Haldar and illustrator Julia Patton in This Book is Banned (Naperville, IL: Sourcebooks eXplore, 2023) fool around with a silly narrator and cook up squirrelly reasons for chopping things out of a book.  The cover, end papers, and title page warn the reader to keep it closed up tight. The narrator, when confronted with the prospective disobedient reader, says go ahead, turn the page and see how easy it is to cancel any subject—giraffes, dinosaurs, avocados and beds without monsters underneath.  For example, no can have the story of the Big Bad Wolf because somebody–not  you, dear  reader– was scared and so the big hairy beast was changed into a sweetie pie.  The last page announces that “we banned everything and there’s no ending left to read.”  The way Haldar and Patton break the fourth wall makes for a couple of fun read alouds,  but it won’t be much of a resource if as the adult who has to explain why book banners are turning up the pressure on the school librarian.  The presence of giraffes and avocados in children’s books aren’t as likely to be on the school board’s agenda as sex and drugs.

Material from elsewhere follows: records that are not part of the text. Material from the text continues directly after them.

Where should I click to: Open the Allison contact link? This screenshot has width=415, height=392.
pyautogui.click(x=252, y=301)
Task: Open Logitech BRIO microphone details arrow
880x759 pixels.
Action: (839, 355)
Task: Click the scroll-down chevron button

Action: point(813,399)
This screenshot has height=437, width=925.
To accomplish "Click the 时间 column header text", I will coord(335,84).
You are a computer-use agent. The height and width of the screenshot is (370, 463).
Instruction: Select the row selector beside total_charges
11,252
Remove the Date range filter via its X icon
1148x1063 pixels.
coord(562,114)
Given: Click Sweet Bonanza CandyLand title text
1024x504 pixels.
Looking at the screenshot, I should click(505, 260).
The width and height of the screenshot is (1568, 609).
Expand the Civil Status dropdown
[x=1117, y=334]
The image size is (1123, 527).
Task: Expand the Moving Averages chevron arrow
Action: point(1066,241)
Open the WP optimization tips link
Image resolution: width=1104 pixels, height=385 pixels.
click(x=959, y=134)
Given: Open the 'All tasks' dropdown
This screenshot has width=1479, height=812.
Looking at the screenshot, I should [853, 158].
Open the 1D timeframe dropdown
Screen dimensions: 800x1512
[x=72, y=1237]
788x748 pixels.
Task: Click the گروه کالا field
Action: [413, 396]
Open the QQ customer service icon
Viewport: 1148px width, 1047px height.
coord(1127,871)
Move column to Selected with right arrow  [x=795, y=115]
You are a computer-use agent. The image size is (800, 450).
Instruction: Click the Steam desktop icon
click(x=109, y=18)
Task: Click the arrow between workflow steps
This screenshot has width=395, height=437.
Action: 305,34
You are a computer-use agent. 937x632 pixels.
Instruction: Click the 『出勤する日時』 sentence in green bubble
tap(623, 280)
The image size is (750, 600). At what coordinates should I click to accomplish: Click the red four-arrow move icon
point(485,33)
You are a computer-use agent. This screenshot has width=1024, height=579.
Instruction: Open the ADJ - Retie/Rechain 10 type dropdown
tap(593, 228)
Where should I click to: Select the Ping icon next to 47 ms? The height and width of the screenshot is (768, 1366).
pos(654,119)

In The Great Banned-Books Bake Sale, Aya Khalil tries to make an attempt to ban books in an elementary school library real for children that age.  The protagonist is Kanzi, the Egyptian immigrant girl in Khalil’s first book The Arabic Quilt (2020). Kanzi and her class go to the library where they are told the diverse books have been removed on the order of the school board over the objection of the school librarian who acquired them. The children don’t understand what could possibly be wrong with the beautiful books they like because they show “people of many identities, backgrounds, and walks of life.”  The principal and librarian urge them to fight for their right to read and the children hit on the idea to hold a bake sale of goodies mentioned in banned books within a few days.  The proceeds will go towards the purchase of replacement copies of books about families like theirs.  When the treats have been sold, the TV cameras arrive in time to film the peaceful demonstration urging the reversal of the ban. Kanzi finds the courage to read aloud her poem “Books are for everyone.  Am I not important?  Am I invisible?”   The school board backs down a week later and the diverse books are reinstated in the classroom.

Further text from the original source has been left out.